A number of studies have indicated an association between cancer and hemostasis, with the detection of high levels of coagulation markers in cancer patients.[1] Fibrinogen is a 340,000 Da glycoprotein that is mainly synthesized in hepatocytes. It intensively participates in the coagulation cascade, where it can be converted to insoluble fibrin by activated thrombin.[2] Typically, plasma fibrinogen levels increase in certain malignant states and systemic inflammation. Fibrinogen has also been considered an unfavorable prognostic factor in some malignancies, such as cancers of digestive system, gynecologic and urologic neoplasms, and soft tissue sarcomas.[3] A significant association between fibrinogen levels and prostate carcinogenesis has also been reported.[4] Interestingly, prostate cancer (PCa) patients with hyperfibrinogenemia are more likely to have higher prostate-specific antigen (PSA) levels, Gleason score, risk stratification, and incidence of metastasis.[5,6] Thurner et al[7] demonstrated a significant association between elevated plasma fibrinogen levels and poor prognosis of PCa patients who underwent radiotherapy. Moreover, Ziaran et al[8] detected a significant increase in fibrinogen levels in PCa patients, after 12 months of androgen deprivation therapy (ADT), which was associated with tolerance of ADT and a poor prognosis. Wang et al[6] also reported that the pre-treatment levels of plasma fibrinogen are positively associated with cancer progression in PCa patients treated with ADT.

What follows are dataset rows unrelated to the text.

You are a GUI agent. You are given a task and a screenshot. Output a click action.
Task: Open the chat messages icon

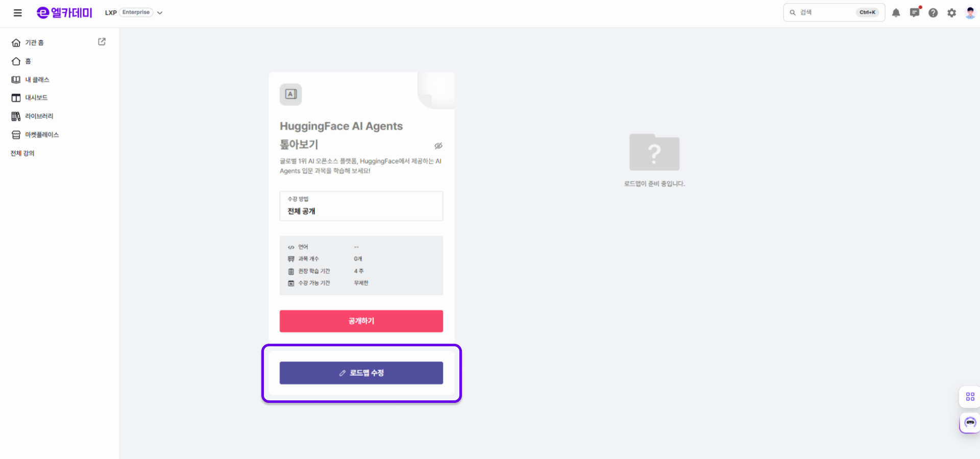(x=914, y=13)
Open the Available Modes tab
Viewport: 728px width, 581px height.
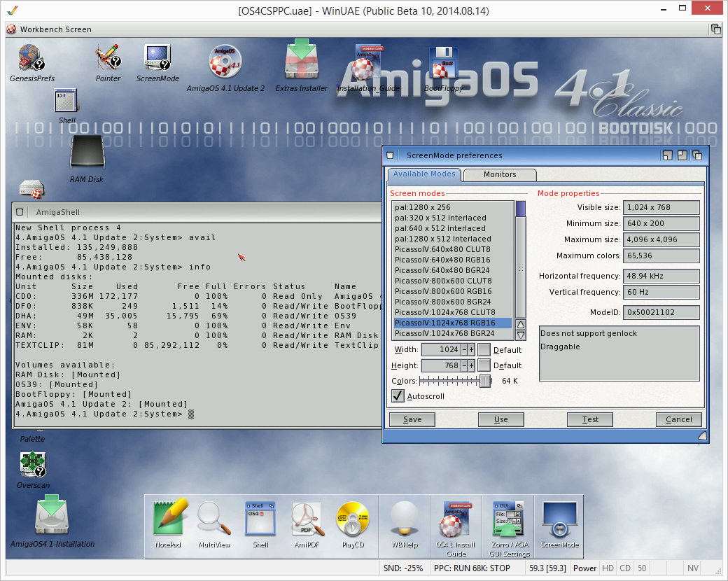(424, 174)
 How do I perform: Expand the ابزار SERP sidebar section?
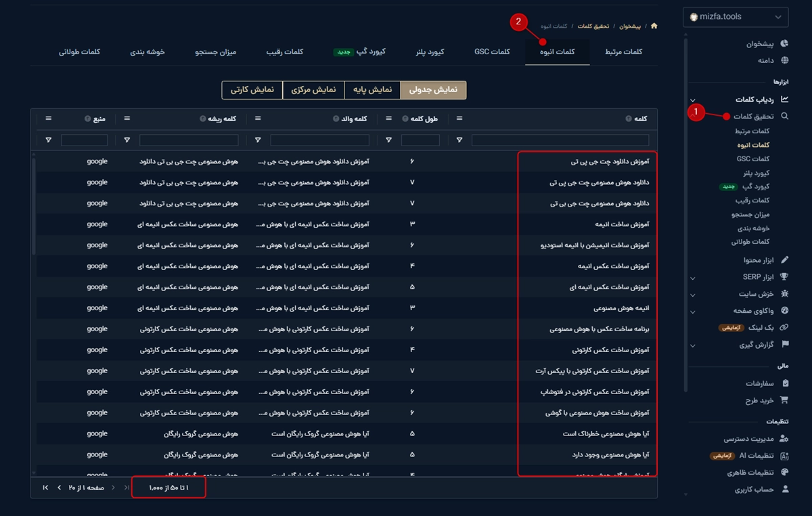692,277
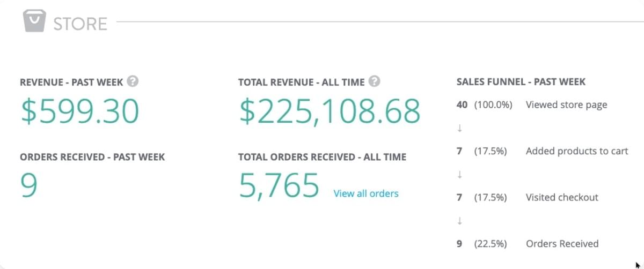Click the STORE section heading
The height and width of the screenshot is (269, 644).
pyautogui.click(x=80, y=24)
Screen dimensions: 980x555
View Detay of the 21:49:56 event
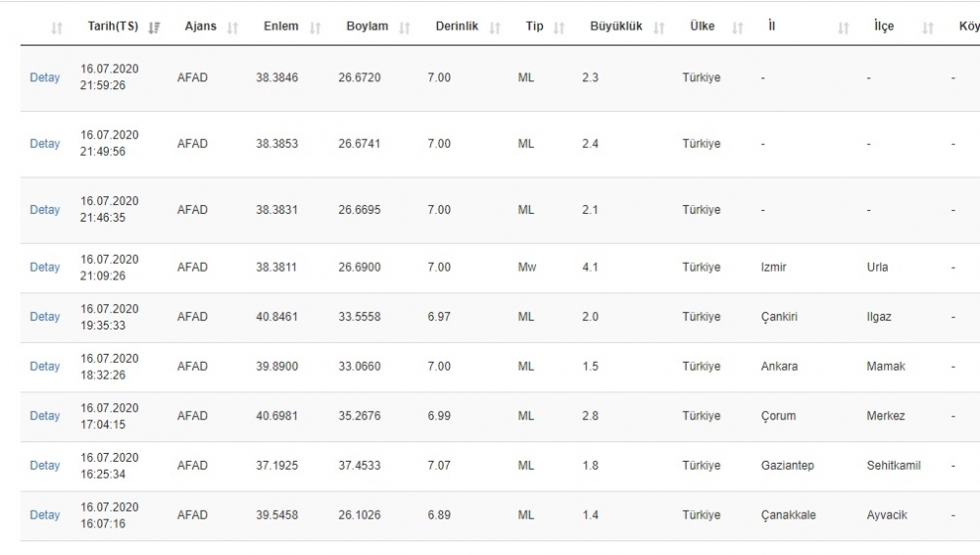pyautogui.click(x=44, y=143)
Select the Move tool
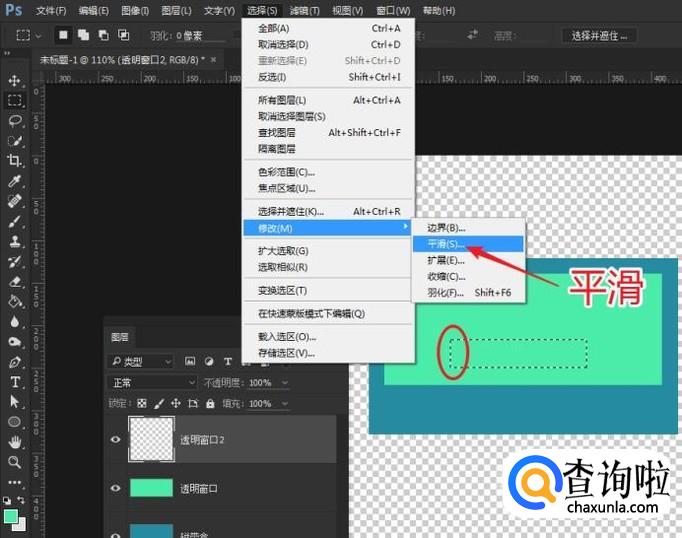682x538 pixels. 15,80
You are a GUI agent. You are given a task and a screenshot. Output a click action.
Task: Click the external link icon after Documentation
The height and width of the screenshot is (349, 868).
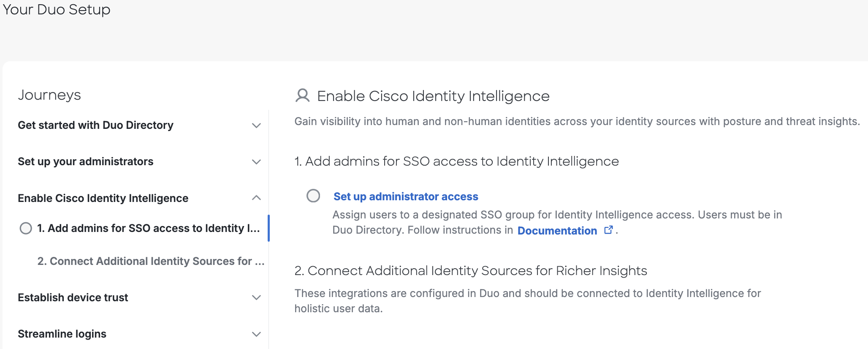[608, 229]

Currently, many advances in metastatic PCa treatment have been accomplished. It has been proved that the combination of chemotherapy, abiraterone, and radiotherapy with ADT can lead to more survival benefits than ADT treatment only.[9–11] However, a proper evaluation of patients’ metastatic burden, before treatment, is still necessary since it helps to guide the choice of treatment plan and prognosis.[9,11] So far, rare studies have focused on the association between pre-treatment fibrinogen level and the metastatic burden in PCa. Therefore, here we designed a retrospective study to characterize this potential association.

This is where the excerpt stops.